Le tram 28 est à la fois un moyen de transport et un site touristique. Dès qu’on le prend « pour aller quelque part », on subit la foule et l’imprévisibilité des horaires. La bonne méthode consiste à inscrire le trajet lui-même comme une activité.

  • Le petit matin est la seule stratégie gagnante : en journée, la voiture est pleine et devient un terrain de chasse. Près du premier départ, on s’assied et l’on peut photographier par la fenêtre.
  • Groupez-le avec les sites de la colline : le château Saint-Georges et les ruelles de l’Alfama sont sur son tracé, et la Baixa reste accessible à pied. Monter en tram et redescendre à pied permet de venir à bout des pentes sans attendre.
  • Ne le mettez pas le même jour que Belém : le quartier est à 6 km à l’ouest du centre, soit 25 minutes de tram 15E, dans la direction opposée. Tout caser dans la même matinée épuise en trajets.
  • Une solution de repli : l’ascenseur de Santa Justa monte la même dénivelée et sert d’issue de secours les jours où l’on n’arrive pas à monter dans le 28.
  • La protection contre le vol se décide avant de monter : le geste classique consiste à ouvrir un sac dans la cohue.
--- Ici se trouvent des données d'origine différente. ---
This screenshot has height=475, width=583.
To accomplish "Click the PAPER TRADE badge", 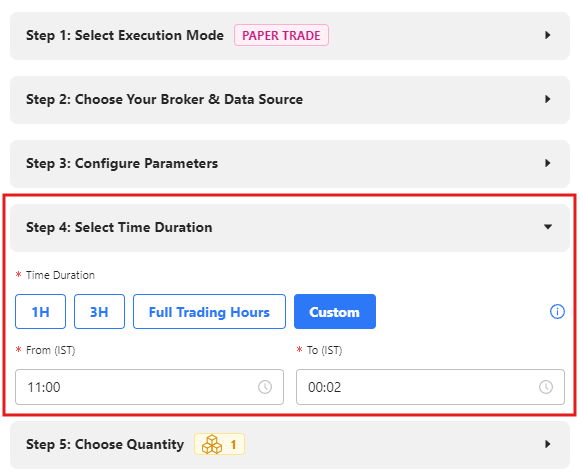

Mettez les objets de valeur devant vous et passez le sac à dos sur le ventre avant de monter — manipuler ses affaires à bord est précisément ce qui attire l’attention.
  • L’emplacement de l’hôtel change tout : logé sur le tracé, on attrape facilement un tram vide au petit matin ; logé au bord du fleuve, il faut d’abord monter la colline. Si le 28 compte pour vous, cela se joue au moment de choisir le quartier.
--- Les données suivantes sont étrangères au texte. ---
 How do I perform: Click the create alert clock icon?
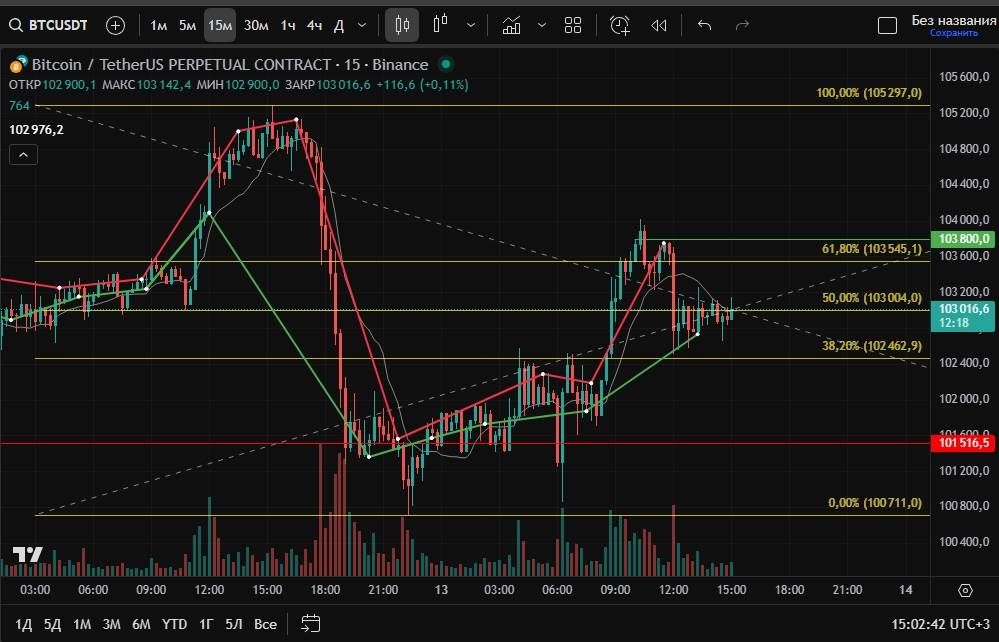(x=620, y=25)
  • Décidez d’avance où descendre : plutôt que d’aller au terminus, descendez en haut de la colline et redescendez à pied — on passe beaucoup moins de temps debout dans la foule.
  • Évitez-le les jours où vous êtes chargé : la voiture se remplit de gens debout et monter avec une valise n’est pas réaliste. Réservez-le à une journée légère, pas au jour d’arrivée ni à un jour de transfert.

Le déroulé d’une journée est dans notre itinéraire de trois jours à Lisbonne.

En définitive, le 28 se savoure « tôt, et sur un court trajet ». Si le but est de se laisser bercer jusqu’au terminus, c’est autre chose ; mais pour l’intégrer à une visite, éviter le pic de fréquentation, descendre en haut de la colline et redescendre à pied fait tenir ensemble le paysage, la marche et les jambes. À Lisbonne, la difficulté d’une journée dépend surtout de la façon dont on alterne ce qu’on monte en transport et ce qu’on descend à pied.